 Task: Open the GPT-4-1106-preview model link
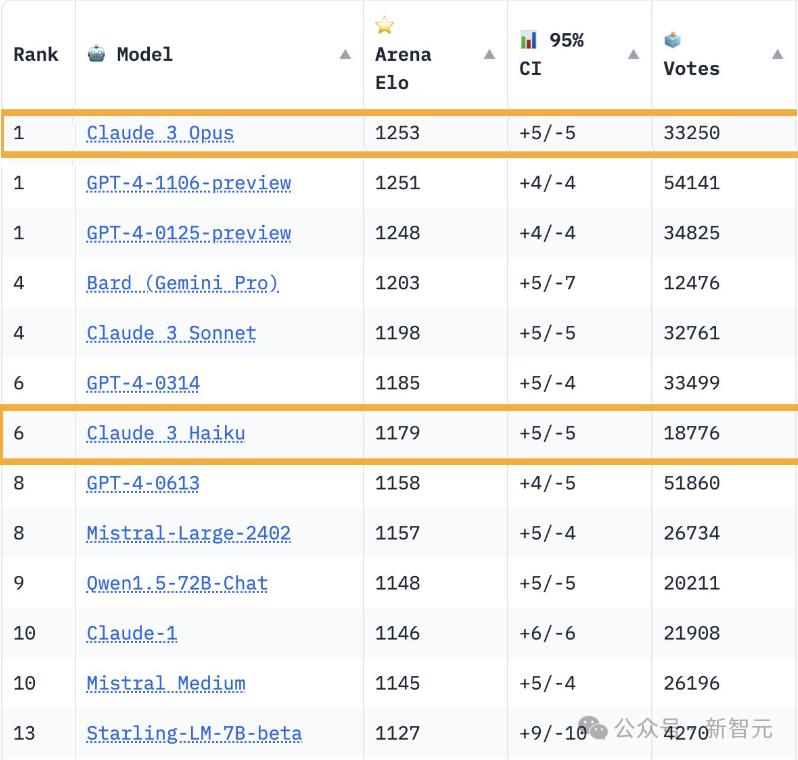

_ _ _ _

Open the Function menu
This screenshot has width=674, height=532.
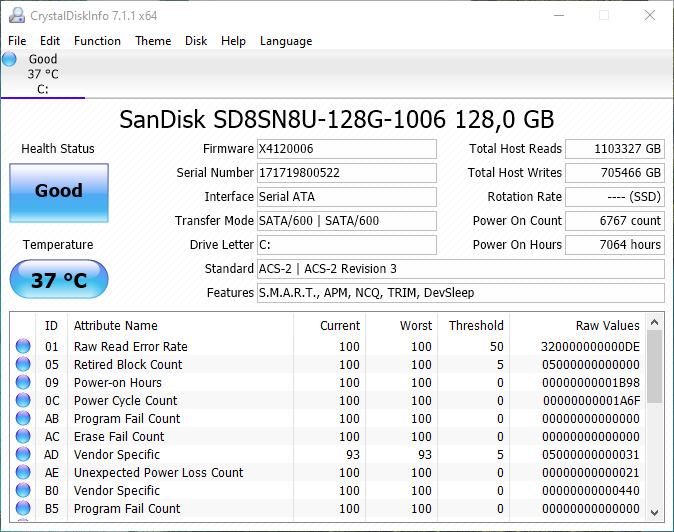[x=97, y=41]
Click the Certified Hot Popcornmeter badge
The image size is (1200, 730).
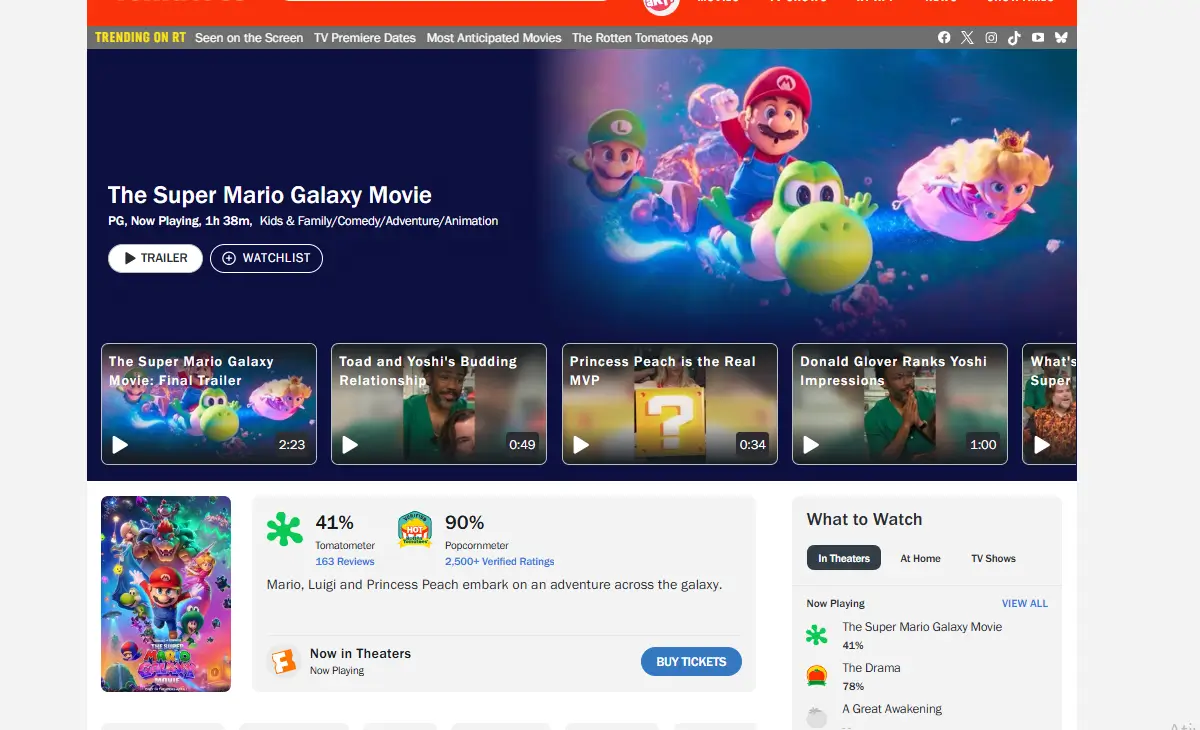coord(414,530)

_ _ _ _

** What the task asks **
Every line of the records above that contains the word "Open" should be counted, and only the total given.

** Written response **
2